Method and apparatus for manufacturing mold for toothed belts {METHOD AND DEVICE FOR PRODUCING MOLDS FOR TOOTHED BELTS}

The present invention relates to a method and apparatus for producing a mold for a toothed belt.

The toothed belt mold is generally a steel pipe roller which is engaged in a straight line on the outer circumference of the mold and which is required as an inner core when the toothed belt is made of Perbunan rubber or plastic, for example. The heated toothed belt material is pressed into the toothed portion of the toothed belt mold. The teeth of the toothed belt mold thus form a matrix of toothed belt teeth.

It is known to produce toothed belt molds by milling cylindrical materials. The requirements for the accuracy of the tooth structure of the toothed belt have increased considerably. The tooth surface should be as smooth as possible. In other words, preferably no milling grooves present in the toothed belt mold are formed. As a result, the milling of the toothed belt mold generally requires a reprocessing of the surface of the toothed belt mold.

In addition, various tooth structures have been increased to meet the requirements for high performance and motion smoothing.

It is an object of the present invention to provide a method and apparatus of the type mentioned in the preamble which allows for high surface quality of toothed belt molds in addition to high structural accuracy.
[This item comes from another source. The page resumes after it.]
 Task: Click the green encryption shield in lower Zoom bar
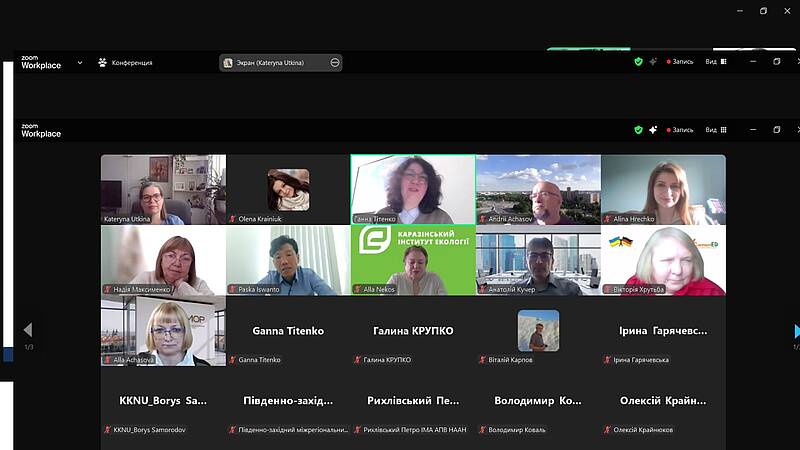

The problem is how the desired toothed belt teeth or the desired toothed wheel teeth are integrated into the cylindrical circumference of the tool before processing by the tool for removing metal, at least one rotary grinding wheel profiled circumferentially as a metal removal tool This is used and is solved by the circumferential profile completely coinciding with the tooth groove of the desired tooth belt mold.

Thus, the matrix for tooth belts is not milled, but rather formed parallel to the longitudinal central axis of the tool by grinding by a grinding wheel that is specially profiled by the grinding operation. Thereby, the surface quality of the finished tool can be achieved which eliminates the need for reprocessing. As a tooth groove, it is the whole area | region from the head of one tooth to the head of a neighbor tooth. Thus, the grinding of two neighboring tooth grooves causes the entire tooth of the toothed belt mold to form. In other words, the outer diameter of the toothed belt mold is also ground. For the construction of the tooth grooves of the toothed belt mold, shrinkage of the toothed belt material must be taken into account during the cooling of the manufacturing process.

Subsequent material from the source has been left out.